# What trigger work can I get done on P226 elite?



## gr8t1dini (May 20, 2012)

I know it has the SRT(short trigger reset) but what else can I have done to it? Also the damn grip screws keep backing out :smt076 can I use red Loctite on them?


----------



## hud35500 (May 8, 2010)

Sig has several different trigger packages you can choose from. They are competitively priced and don't void the warranty. Check their website for info.
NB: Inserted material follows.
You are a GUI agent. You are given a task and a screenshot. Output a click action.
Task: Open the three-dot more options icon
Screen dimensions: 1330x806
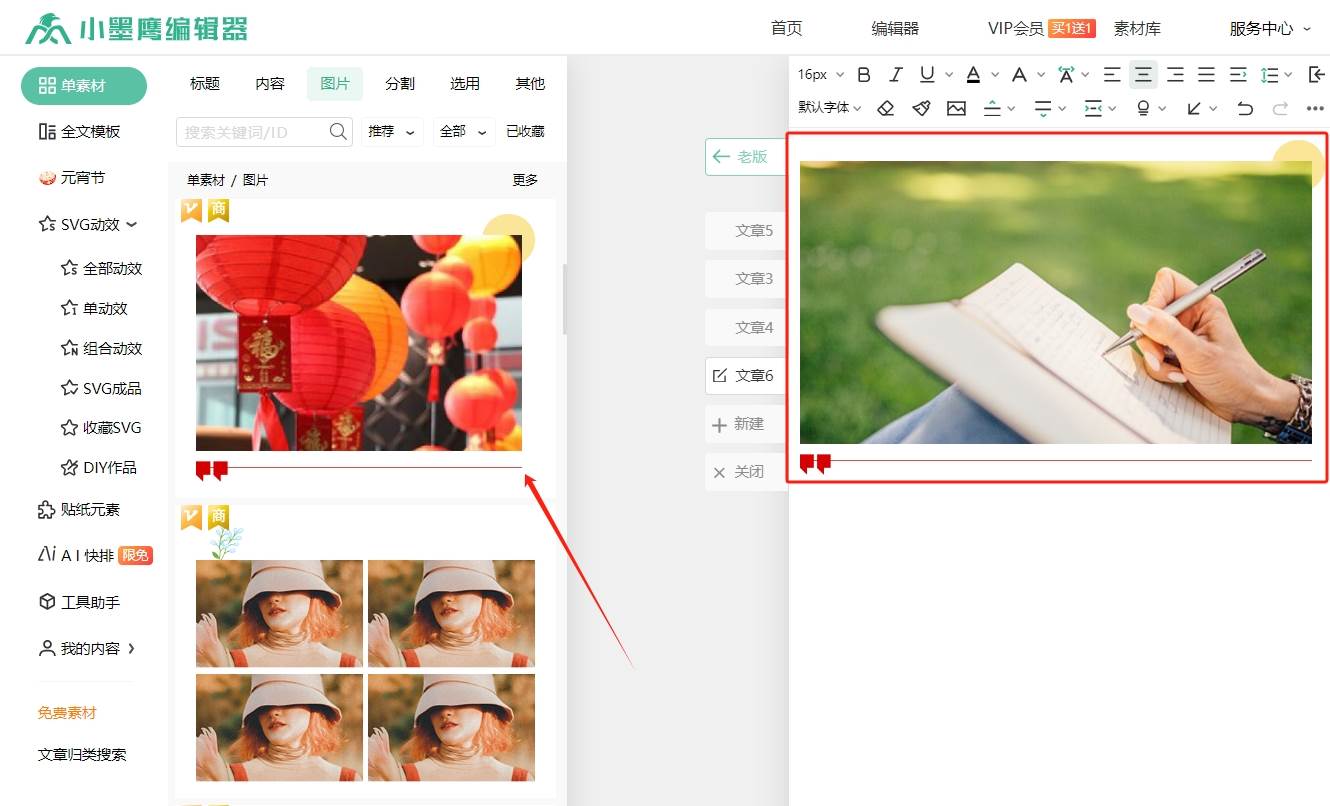point(1315,108)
You can use Loctite, just make sure it's not the heavy duty stuff.


----------



## mossy2775 (Jul 31, 2011)

yes you can use loctite, just not heavy duty and very little amount is all that is needed. another option for the screws would be these very small washers that look like they have saw teeth on them. i have those on my sig 226 and they seem to work very well. just find the ones that fit around the screws and in the holes of your grips.


----------



## chessail77 (Mar 15, 2011)

Yes on the loctite and check GGI's website as Bruce Gray is considered an expert on SIGs and his work does not void any warranty as well.....JJ


----------



## gr8t1dini (May 20, 2012)

I've looked at GGI's site, pretty pricey but I'm sure it's worth it. I will look into it further and decide soon. i hope to have my other pistol soon then I'll send out my SIG. i don't want to be left without a HD pistol.


----------



## gr8t1dini (May 20, 2012)

I decided to go with factory Sig trigger work. They're running a promo now so that's what I went with.


----------



## ozy (Sep 28, 2012)

i'd go factory...... speaking from previous not -so -great- expereince with another maker's "expert"......


----------



## padom (Aug 23, 2012)

Did you get the trigger work done? I had a bunch of work done on my P226 from SiG custom shop including a trigger job and I'm extremely happy.

Wondering how you made out?


----------